■ **Required work**:
Return each line exactly as written. Begin with the first line of the entries and end with the line that has "Owls of the".

:: Data for analysis ::

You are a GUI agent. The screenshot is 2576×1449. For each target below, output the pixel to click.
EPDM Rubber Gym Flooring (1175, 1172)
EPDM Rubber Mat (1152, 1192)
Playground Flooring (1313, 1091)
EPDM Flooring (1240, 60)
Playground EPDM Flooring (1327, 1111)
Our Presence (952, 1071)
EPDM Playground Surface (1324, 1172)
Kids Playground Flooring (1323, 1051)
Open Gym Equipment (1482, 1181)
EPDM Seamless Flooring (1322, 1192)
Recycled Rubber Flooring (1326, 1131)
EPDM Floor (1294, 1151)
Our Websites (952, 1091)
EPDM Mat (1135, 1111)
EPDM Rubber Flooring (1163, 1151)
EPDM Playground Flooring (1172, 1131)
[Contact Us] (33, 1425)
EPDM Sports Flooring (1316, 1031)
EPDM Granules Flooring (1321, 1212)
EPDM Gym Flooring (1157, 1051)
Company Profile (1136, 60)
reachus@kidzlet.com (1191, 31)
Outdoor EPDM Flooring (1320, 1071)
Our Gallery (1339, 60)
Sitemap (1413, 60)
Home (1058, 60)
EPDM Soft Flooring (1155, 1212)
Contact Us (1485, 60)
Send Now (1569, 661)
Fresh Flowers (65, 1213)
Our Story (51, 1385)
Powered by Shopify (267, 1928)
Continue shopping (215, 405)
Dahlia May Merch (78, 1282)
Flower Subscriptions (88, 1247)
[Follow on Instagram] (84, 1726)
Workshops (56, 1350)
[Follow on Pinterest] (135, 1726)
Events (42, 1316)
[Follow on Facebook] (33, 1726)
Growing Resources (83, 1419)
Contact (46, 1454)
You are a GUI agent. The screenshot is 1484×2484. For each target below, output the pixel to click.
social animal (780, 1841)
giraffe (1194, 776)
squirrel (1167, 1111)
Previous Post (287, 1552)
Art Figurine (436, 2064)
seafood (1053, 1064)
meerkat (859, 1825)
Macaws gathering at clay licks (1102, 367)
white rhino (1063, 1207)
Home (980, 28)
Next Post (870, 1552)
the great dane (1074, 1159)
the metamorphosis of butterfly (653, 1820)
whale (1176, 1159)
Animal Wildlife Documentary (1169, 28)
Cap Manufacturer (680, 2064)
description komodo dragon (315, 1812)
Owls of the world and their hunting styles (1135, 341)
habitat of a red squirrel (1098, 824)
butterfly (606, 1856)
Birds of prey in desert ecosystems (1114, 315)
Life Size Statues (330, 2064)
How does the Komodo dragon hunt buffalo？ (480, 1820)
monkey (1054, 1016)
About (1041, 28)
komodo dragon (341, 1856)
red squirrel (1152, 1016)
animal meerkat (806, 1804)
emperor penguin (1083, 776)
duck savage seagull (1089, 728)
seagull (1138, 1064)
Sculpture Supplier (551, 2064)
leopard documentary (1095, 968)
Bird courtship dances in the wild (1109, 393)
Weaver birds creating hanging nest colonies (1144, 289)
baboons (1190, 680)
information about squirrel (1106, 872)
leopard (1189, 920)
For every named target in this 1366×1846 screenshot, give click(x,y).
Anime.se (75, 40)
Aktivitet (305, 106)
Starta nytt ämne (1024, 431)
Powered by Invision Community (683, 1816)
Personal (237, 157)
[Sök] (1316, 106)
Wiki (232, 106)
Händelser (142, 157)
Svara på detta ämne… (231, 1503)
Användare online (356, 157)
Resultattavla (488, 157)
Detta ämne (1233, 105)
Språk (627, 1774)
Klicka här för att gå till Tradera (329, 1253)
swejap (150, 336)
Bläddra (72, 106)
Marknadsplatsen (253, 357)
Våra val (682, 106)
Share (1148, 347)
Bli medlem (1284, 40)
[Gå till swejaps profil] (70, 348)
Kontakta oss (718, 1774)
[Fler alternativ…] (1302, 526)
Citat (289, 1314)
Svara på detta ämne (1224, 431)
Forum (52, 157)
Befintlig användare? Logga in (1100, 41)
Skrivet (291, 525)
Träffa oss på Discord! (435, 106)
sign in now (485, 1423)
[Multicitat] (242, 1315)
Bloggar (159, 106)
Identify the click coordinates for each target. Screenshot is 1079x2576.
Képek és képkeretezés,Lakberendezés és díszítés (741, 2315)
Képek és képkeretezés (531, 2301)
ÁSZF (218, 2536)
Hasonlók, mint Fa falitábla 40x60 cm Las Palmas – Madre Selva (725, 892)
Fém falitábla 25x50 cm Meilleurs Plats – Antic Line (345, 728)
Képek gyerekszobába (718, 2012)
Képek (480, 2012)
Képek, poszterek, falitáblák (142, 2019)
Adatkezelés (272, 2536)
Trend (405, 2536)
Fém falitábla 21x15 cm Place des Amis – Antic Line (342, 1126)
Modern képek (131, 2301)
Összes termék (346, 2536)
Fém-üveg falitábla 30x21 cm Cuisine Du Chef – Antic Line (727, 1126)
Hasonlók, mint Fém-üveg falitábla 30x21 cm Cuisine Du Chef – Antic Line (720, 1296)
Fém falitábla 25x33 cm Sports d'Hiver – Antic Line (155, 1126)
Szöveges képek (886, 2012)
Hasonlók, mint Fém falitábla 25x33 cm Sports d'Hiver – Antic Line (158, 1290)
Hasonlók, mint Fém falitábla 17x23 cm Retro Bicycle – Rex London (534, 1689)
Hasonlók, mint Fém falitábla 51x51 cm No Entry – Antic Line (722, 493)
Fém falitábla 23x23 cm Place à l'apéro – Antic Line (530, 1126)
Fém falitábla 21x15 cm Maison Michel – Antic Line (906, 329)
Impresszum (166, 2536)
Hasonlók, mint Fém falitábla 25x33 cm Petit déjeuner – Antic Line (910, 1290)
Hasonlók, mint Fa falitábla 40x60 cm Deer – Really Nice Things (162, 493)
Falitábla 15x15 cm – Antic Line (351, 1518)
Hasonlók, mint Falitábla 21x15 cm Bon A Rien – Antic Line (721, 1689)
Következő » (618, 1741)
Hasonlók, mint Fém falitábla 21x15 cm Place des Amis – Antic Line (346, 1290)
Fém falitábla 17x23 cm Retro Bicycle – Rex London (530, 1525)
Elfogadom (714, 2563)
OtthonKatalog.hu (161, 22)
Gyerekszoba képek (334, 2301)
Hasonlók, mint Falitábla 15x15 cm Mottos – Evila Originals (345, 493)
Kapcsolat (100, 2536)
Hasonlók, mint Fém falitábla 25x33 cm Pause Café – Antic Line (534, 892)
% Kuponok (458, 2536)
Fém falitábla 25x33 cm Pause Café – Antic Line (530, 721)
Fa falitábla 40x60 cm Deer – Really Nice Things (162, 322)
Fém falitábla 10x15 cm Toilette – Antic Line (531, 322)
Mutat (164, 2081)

:::

■ **Result below**:
You are a GUI agent. The screenshot is 2576×1449. For each target below, output the pixel to click.
EPDM Rubber Gym Flooring (1175, 1172)
EPDM Rubber Mat (1152, 1192)
Playground Flooring (1313, 1091)
EPDM Flooring (1240, 60)
Playground EPDM Flooring (1327, 1111)
Our Presence (952, 1071)
EPDM Playground Surface (1324, 1172)
Kids Playground Flooring (1323, 1051)
Open Gym Equipment (1482, 1181)
EPDM Seamless Flooring (1322, 1192)
Recycled Rubber Flooring (1326, 1131)
EPDM Floor (1294, 1151)
Our Websites (952, 1091)
EPDM Mat (1135, 1111)
EPDM Rubber Flooring (1163, 1151)
EPDM Playground Flooring (1172, 1131)
[Contact Us] (33, 1425)
EPDM Sports Flooring (1316, 1031)
EPDM Granules Flooring (1321, 1212)
EPDM Gym Flooring (1157, 1051)
Company Profile (1136, 60)
reachus@kidzlet.com (1191, 31)
Outdoor EPDM Flooring (1320, 1071)
Our Gallery (1339, 60)
Sitemap (1413, 60)
Home (1058, 60)
EPDM Soft Flooring (1155, 1212)
Contact Us (1485, 60)
Send Now (1569, 661)
Fresh Flowers (65, 1213)
Our Story (51, 1385)
Powered by Shopify (267, 1928)
Continue shopping (215, 405)
Dahlia May Merch (78, 1282)
Flower Subscriptions (88, 1247)
[Follow on Instagram] (84, 1726)
Workshops (56, 1350)
[Follow on Pinterest] (135, 1726)
Events (42, 1316)
[Follow on Facebook] (33, 1726)
Growing Resources (83, 1419)
Contact (46, 1454)
You are a GUI agent. The screenshot is 1484×2484. For each target below, output the pixel to click.
social animal (780, 1841)
giraffe (1194, 776)
squirrel (1167, 1111)
Previous Post (287, 1552)
Art Figurine (436, 2064)
seafood (1053, 1064)
meerkat (859, 1825)
Macaws gathering at clay licks (1102, 367)
white rhino (1063, 1207)
Home (980, 28)
Next Post (870, 1552)
the great dane (1074, 1159)
the metamorphosis of butterfly (653, 1820)
whale (1176, 1159)
Animal Wildlife Documentary (1169, 28)
Cap Manufacturer (680, 2064)
description komodo dragon (315, 1812)
Owls of the world and their hunting styles (1135, 341)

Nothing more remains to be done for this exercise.